Wildlife in My Garden

Cutter bees are out now. They live inside the bark of our coyote fences and you can tell they've been out and about in the garden by their meticulously circular eating habits. The foliage of my beautiful peony has been chomped in neat, perfect circles.

Cutter bees eat perfectly round holes

They are beneficial pollinators and they don't really do much damage to the whole plant, although sometimes they can make the foliage look pretty ragged. But the peony will be fine and the cutter bees are a good sign.

Not so good is the light gray speckling you can barely see on the peony leaves: powdery mildew, a common fungus, is developing. It's been so darn windy and dry and the spores are wind driven and I'm seeing powdery mildew on several plants.

This should be treated to limit the spread. Powdery mildew defaces plants and can weaken them. The time tested treatment is copper fungicide, called Bordeaux mix.

Organic?? It's toxic metals - copper & lime

In the 1860s a vintner in Bordeaux, France was spraying his grapevines with a copper and lime mix to make them taste bad. Why would he do that? He coated vines nearest the roads to deter passersby from eating the grapes. Make them looked sprayed and taste awful and stop grape theft! The big discovery was that copper and lime also stopped downy mildew. 

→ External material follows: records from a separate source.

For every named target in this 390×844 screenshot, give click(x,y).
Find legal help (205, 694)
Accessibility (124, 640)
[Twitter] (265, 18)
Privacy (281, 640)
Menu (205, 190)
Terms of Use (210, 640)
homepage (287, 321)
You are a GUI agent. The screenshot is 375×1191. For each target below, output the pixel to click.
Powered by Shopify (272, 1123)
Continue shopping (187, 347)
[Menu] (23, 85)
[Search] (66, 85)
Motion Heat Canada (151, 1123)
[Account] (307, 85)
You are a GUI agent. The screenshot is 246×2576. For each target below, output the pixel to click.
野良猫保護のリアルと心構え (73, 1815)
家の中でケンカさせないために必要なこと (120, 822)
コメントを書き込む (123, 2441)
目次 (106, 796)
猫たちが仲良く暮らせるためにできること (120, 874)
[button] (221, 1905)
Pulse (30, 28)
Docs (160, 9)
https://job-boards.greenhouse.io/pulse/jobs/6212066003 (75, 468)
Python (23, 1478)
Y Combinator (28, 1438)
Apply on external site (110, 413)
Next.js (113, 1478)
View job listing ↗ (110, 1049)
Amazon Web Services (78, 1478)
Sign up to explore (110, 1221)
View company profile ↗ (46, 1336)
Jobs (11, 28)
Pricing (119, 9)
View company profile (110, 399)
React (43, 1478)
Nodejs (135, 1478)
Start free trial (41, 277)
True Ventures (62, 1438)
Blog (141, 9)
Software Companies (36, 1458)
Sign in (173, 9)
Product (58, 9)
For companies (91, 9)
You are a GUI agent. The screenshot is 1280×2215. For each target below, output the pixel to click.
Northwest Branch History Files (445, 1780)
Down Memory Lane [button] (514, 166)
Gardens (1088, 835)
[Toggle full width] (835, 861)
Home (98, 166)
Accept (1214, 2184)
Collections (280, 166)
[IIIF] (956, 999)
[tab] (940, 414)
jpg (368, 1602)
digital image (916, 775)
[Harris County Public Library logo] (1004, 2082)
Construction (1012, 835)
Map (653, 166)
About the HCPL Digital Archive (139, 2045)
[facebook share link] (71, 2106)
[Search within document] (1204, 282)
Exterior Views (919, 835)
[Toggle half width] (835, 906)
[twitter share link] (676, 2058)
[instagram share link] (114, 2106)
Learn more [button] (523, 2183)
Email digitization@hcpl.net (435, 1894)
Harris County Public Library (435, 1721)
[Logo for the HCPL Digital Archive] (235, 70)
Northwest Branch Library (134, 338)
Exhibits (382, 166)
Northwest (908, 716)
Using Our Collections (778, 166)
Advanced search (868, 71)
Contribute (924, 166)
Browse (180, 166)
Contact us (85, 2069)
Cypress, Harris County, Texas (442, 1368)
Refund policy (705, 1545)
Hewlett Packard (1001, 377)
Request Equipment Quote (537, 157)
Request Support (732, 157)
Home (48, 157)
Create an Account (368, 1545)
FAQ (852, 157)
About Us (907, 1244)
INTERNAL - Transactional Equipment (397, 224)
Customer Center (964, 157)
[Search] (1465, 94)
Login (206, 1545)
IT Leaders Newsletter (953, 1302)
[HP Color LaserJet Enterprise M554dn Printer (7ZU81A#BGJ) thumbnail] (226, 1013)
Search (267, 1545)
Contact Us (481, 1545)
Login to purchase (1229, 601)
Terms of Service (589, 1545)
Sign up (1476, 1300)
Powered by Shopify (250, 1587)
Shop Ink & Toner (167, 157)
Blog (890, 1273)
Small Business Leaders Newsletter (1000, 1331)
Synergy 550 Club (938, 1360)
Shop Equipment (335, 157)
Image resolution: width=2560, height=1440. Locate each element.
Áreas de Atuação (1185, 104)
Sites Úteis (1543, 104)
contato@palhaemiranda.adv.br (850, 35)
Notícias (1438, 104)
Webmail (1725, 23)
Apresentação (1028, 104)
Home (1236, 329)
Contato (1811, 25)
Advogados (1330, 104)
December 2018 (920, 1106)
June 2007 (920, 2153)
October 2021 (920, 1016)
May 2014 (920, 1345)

A French botanist saw this, noted that the untreated vines furthest from the road were suffering from fungus blight but the ones near the road were not, and the rest is history -- he developed the copper and lime treatment we use today on powdery mildew in our gardens.

I love this kind of history. Accidental discoveries, still used today. Like penicillin.

The rabbit is back. Not the same one from previous years, but a new one is plaguing my front garden. 

Wascally wabbit -- shoo!

An entire sedum that had been growing beautifully has been sheared to the ground, and a lovely little orange globemallow that I had been babying is gone too. 

Bad Rabbit uses the same diagonal route inherited from his predecessors; he hops across the street, checks out my plants, zigs across the driveway and out into the field and up the hill, always the same route, always munching good stuff as he goes. 

So the Havahart trap is back out, baited with lettuce that turns to thin papery crisps in an hour in our dry winds. 

I need to get some carrots. Or would Bordeaux mix work?